Technology has become more than just a toolset. It has increasingly become the backbone of an enterprise intertwined in all business processes through all organizational functions. Leading business software companies have developed solutions that incorporate leading practices and industry requirements into their core, generally available products. Despite this, we continue to see companies spend millions of dollars on these technology implementations only to turn them into updated versions of their current platforms. Too often, organizations overlook the chance to use these projects as catalysts for operational transformation and to fully realize the initiative’s intended outcomes. Most recently, we began working with a large manufacturing client that was in the middle of a multi-year ERP implementation with a projected budget exceeding $100 million. How can companies achieve their target outcomes and benefits without excessive spending?
The key is to be an active partner in the implementation and lead transformation, versus playing a reactive role in design decisions recommended by the system implementors. Being an active partner means thoroughly preparing, designing with the future in mind, and driving the change.
Thoroughly prepare
At the start of an engagement, technology implementors will be prepared to display how the business processes work in their technology and ask questions necessary to configure the system to your operations. In most cases, project teams are unprepared for the detailed discussions and critical decisions required to configure a new system to their business’s unique needs. Implementation planning for the organization should include:
- Documenting and Analyzing the Current State: Your current state involves the entire ecosystem you are working within, including your end-to-end technology stack and integrations, data cleanliness, business processes, and policies. Not only will this uncover pain points, conflicting practices, and improvement opportunities, but also it will be valuable when explaining your processes to your system implementor.
- Harmonizing Conflicting Processes and Policies: We have all been in meetings where department leaders talk past each other because their processes, policies, and sometimes incentives are at odds. These events are exaggerated when implementation timelines increase pressure and force conflict. While identifying and negotiating challenges early doesn’t make managing conflict easier, it allows for more thoughtful analysis and solutioning.

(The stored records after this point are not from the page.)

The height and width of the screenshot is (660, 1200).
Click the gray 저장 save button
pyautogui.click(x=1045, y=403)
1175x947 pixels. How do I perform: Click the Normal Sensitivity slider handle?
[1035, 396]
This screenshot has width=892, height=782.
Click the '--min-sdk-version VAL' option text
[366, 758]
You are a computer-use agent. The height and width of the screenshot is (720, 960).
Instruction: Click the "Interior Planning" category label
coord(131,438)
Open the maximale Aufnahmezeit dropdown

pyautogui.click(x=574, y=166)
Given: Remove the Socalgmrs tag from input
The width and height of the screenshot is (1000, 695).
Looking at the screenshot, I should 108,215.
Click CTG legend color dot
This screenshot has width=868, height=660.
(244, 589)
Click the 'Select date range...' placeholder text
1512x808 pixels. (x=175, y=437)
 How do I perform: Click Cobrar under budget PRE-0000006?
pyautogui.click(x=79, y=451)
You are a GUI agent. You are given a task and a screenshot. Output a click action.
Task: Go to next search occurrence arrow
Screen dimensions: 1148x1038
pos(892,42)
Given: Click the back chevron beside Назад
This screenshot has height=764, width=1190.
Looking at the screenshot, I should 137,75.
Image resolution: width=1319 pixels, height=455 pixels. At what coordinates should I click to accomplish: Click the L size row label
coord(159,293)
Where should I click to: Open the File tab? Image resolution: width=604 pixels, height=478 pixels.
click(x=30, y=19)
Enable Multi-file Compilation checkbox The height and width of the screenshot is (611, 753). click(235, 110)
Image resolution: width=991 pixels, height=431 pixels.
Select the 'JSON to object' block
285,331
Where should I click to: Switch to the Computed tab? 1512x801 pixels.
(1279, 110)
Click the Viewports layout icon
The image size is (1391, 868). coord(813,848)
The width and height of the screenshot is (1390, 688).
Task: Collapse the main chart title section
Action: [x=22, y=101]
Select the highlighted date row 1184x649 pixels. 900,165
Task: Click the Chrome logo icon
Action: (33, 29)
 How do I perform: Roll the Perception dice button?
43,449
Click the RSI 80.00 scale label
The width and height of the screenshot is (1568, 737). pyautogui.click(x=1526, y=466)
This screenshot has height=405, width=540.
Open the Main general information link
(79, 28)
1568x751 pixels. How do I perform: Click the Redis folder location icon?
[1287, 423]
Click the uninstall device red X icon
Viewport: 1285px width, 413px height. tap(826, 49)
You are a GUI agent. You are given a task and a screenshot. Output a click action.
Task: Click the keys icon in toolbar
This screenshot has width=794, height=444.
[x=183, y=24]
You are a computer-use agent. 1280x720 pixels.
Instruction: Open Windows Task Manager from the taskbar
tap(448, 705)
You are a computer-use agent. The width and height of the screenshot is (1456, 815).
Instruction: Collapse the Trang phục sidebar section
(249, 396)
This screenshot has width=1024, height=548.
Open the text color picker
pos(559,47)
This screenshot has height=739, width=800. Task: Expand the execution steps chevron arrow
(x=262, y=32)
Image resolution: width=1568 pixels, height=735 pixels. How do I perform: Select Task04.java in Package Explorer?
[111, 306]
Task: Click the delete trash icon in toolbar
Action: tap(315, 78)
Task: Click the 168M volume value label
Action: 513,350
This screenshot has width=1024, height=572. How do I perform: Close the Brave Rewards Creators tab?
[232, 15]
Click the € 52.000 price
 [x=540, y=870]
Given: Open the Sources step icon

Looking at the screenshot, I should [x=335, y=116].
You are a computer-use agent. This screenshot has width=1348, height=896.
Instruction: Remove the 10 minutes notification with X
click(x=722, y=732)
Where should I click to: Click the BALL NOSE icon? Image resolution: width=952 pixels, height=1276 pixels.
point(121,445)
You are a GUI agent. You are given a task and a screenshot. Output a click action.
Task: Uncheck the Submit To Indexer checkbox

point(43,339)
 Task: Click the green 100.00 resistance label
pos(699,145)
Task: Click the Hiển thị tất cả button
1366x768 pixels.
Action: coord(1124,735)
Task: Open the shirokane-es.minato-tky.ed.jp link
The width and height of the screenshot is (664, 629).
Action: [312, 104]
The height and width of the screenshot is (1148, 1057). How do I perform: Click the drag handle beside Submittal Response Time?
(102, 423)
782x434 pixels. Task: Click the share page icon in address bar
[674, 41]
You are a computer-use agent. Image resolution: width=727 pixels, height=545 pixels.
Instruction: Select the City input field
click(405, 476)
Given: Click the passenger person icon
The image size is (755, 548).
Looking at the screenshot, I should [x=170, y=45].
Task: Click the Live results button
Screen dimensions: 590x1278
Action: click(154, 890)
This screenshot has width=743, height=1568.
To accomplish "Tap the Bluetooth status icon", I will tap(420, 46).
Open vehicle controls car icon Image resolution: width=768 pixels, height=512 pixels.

- Setting the Strategy and Governance: Finance systems have many stakeholders, and each group may have different priorities. Strategic leadership is critical in defining the implementation goals and priorities, providing the project team with structure and support for day-to-day execution.
Design with the future in mind
Now that you’re ready for the system implementor’s arrival, it’s time to design your future state product. Here, anchoring to the technology’s core functionality is critical while incorporating nuances that make your business (and processes) truly unique. Finding the balance requires the organization to:
- Focus on Standardization: Organizations typically implement new systems to increase efficiency through automation or additional capabilities. However, configuring automation for complex, bespoke processes can be costly during implementation and recurring maintenance. Look for opportunities to simplify your processes to leverage the technology’s leading practices whenever possible.
- Design for Roles Rather than People: Subject matter experts (SMEs) may anchor their design criteria based on how they (and their collaborators) work today. Sometimes, the SMEs must be challenged to avoid configuring the system around their current organizational constructs. Instead, they should strive to optimize the process by leveraging the system capabilities, as designed, and tweak roles and organizational structures accordingly to ensure successful adoption and minimize cumbersome handoffs.
- Adopt an End-to-End Mindset: Today’s technologies are designed with built-in, end-to-end leading practices. Therefore, they require cross-functional collaboration and negotiation to achieve optimal functionality for the organization and should not be modified to support current silos and organizational hierarchies.
Drive the change
Implementing a new technology will challenge the project team and organization to accept and embrace change. Changing large, integrated systems, such as a finance system, significantly impacts the corporate and operations workforce. Tactics to stoke excitement and limit the fear of the unknown include:
- Leveraging the User Experience (UX) Approach: End-user adoption is critical to successful implementation. The UX approach provides the project team with the end-users’ perspective to inform how to design the technology and effectively communicate the change.
- Aligning to Guiding Principles: Establishing guiding principles and aligning decisions to those principles simplifies the process. When the project team consistently anchors decisions in shared principles, it moves faster, avoids re-litigation, and maintains continuity.
- Encouraging Executive Engagement: Executive leadership must be engaged throughout the project life cycle, not just at launch, to support and enable process redesign. Beyond the value of project sponsorship, executive leadership’s regular participation and engagement are critical in steering the project toward its goals and strategic objectives.
Conclusion
Finance technology implementations are not passive investments. To prevent exorbitant costs, the project team must be prepared with a detailed understanding of its business, open to departing from today’s norms, and committed to bringing the organization along. Oftentimes, this sort of commitment requires leadership not just to approve changes but to be catalysts for change.